**Written task 1**
Answer these questions using the passage on real-time scheduling:
(a) How is the deadline miss ratio M(k) defined?
(b) What is the single manipulated variable on which the scheduler may act?
(c) What does QoS level 0 correspond to?
**Written task 2**
Pick up the passage on real-time scheduling after its final sentence and continue writing it.

**Provided passage**
Similar queueing models have been used for correlating SLOs with
system-level thresholds [Chen et al. 2007], and for identifying the
bottleneck tier in a multi-tier system, in order to apply a control
algorithm for service differentiation [Diao et al. 2006].
12.5.6 Real-Time Scheduling
[Lu et al. 2002] have explored the use of feedback control theory
for the systematic design of algorithms for real-time scheduling. This
is a single-resource problem: a number of tasks, both periodic and
aperiodic, compete for the CPU. Each task must meet a deadline; for
periodic tasks, the deadline is set for each period, and for
non-periodic tasks, the deadline is relative to the arrival time. The
arrival times (for aperiodic tasks) and CPU utilization rates are
unknown, but estimates are provided for each task.
The controlled variables, i.e., the performance metrics controlled by
the scheduler, are sampled at regular intervals (with a period W),
and defined over the kth sampling window [(k-1)W, kW]. These
variables include:
- The deadline miss ratio M(k), the number of deadline misses
divided by the number of completed and aborted tasks in the window.
- The CPU utilization U(k), the percentage of CPU busy time in
the window.
Reference values MS and US are set for these variables (e.g.
MS = 0 and US = 90%). Three variants of the control system have
been studied: FC-U, which only controls M(k), FC-M, which only controls
U(k), and FC-UM, which combines FC-U and FC-M as described later.
There is a single manipulated variable, on which the scheduler may act
to influence the system's behavior: B(k), the total estimated CPU
utilization of all tasks in the system. The actuator changes the value
of B(k) according to the control algorithm. Then an optimization
algorithm determines the precise allocation of CPU to tasks over the
(k+1)th window so that their total CPU utilization is B(k+1). In
addition to being called at each sampling instant, the actuator is
also invoked upon the arrival of each task, to correct prediction
errors on arrival times..
The optimization algorithm relies on the notions of QoS level and
value. Each task Ti is assigned a certain number (at least two) of
QoS levels, which determine possible conditions of execution, defined
by a few attributes associated with each level j, among which a
relative deadline Di[j], an estimated CPU utilization Bi[j] and
a value Vi[j]. Level 0 corresponds to the rejection of the task;
both Bi[0] and Vi[0] are set8 to 0. The
value Vi[j] expresses the contribution of the task (as estimated by
the application designer) if it meets its deadline Di[j] at level
j; if it misses the deadline, the contribution is Vi[0] (equal or
less than 0). Both Bi[j] and Vi[j] increase with j.
The optimization algorithm assigns a (non-zero) QoS level to each task
to maximize its value density (the ratio Vi[j]/Bi[j], defined as 0
for level 0), and then schedules the tasks in the order of decreasing
density until the total prescribed CPU utilization B(k) is reached.
Intuitively, a system with two levels of QoS corresponds to an
admission control algorithm: a task is either rejected (level 0) or
scheduled at its single QoS level (level 1); the value density
criterion gives priority to short, highly valued tasks. Increasing
the number of levels allows for a finer control over the relative
estimated value of a task's completion: instead of deciding to either
run or reject a task, the algorithm may chose to run it at an
intermediate level of QoS for which the ratio between contribution and
consumed resources qualifies the task for execution.

**Dataset extract**
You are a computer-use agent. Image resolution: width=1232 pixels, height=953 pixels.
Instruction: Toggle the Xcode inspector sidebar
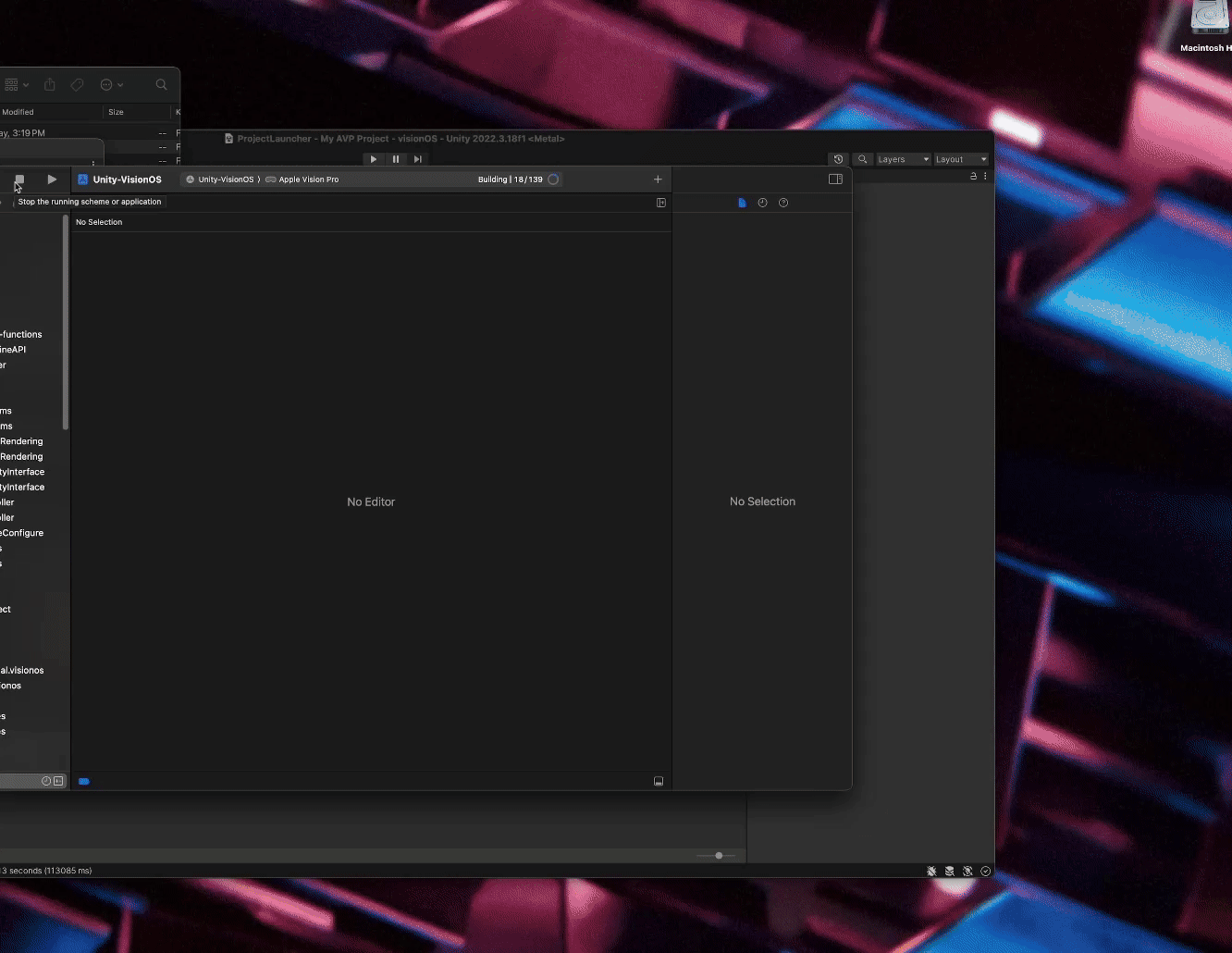point(835,179)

**Exercise output 1**
(a) It is the number of deadline misses divided by the number of completed and aborted tasks in the sampling window.
(b) B(k), the total estimated CPU utilization of all tasks in the system.
(c) The rejection of the task.

**Exercise output 2**
Figure 12.9: Feedback control of CPU scheduling
The controller algorithm uses a simple proportional control function
(Figure 12.9), i.e., the control function is
D(k) = K.E(k), where E(k) (the error), is the difference between
the reference value and the measured output, i.e., either MS - M(k)
or US - U(k) depending on the controlled variable. Then the command
to the actuator is B(k+1) = B(k) + D(k).
Combining FC-U and FC-M is done as follows: the two separate control
loops are set up, then the two command signals D(k) are compared, and
the lower signal is selected.
The disturbance is the actual load, which introduces an uncertainty factor
since the estimates of arrival times and CPU consumption may be incorrect.
A complete analysis of this system has been done, using the control
theory methodology. The system is non-linear, due to saturation. This
can be modeled by two different regimes separated by a threshold; each
of the regimes can be linearized. Then the analysis determines
stability conditions and allows the parameters to be tuned for various
load characteristics.
The experimental results obtained with various synthetic loads show
that the system is stable in the face of overload, that it has low
overshoot in transient states, and that it achieves an overall better
utilization of CPU than standard open-loop control algorithms such as
EDF. In addition, the system has all the benefits of the availability
of a model, i.e., performance prediction and help in parameter
selection.
12.6 Conclusion
We summarize a few conclusions on resource management to achieve QoS
requirements.
- Resource management has long been guided by heuristics. The
situation is changing, due to a better understanding of SLA
decomposition (the relationship between user-perceived QoS and
internal resource occupation parameters). This in turn results from
the elaboration of more accurate models of the managed systems, and
from the development of better statistical correlation methods.
- The application of control theory to resource management is
still in an early stage. This may be explained by the inherent
complexity of the systems under study and by their highly non-linear
and time-dependent character. Control-based techniques should also
benefit from the above-mentioned progress in SLA decomposition.
Most likely, successful methods will combine predictive
(model-based) and reactive (feedback-controlled) algorithms.
- Admission control appears to be the dominant strategy for
dealing with unexpected load peaks. It may be made minimally invasive,
using a black box approach, and its actuators are easy to
implement.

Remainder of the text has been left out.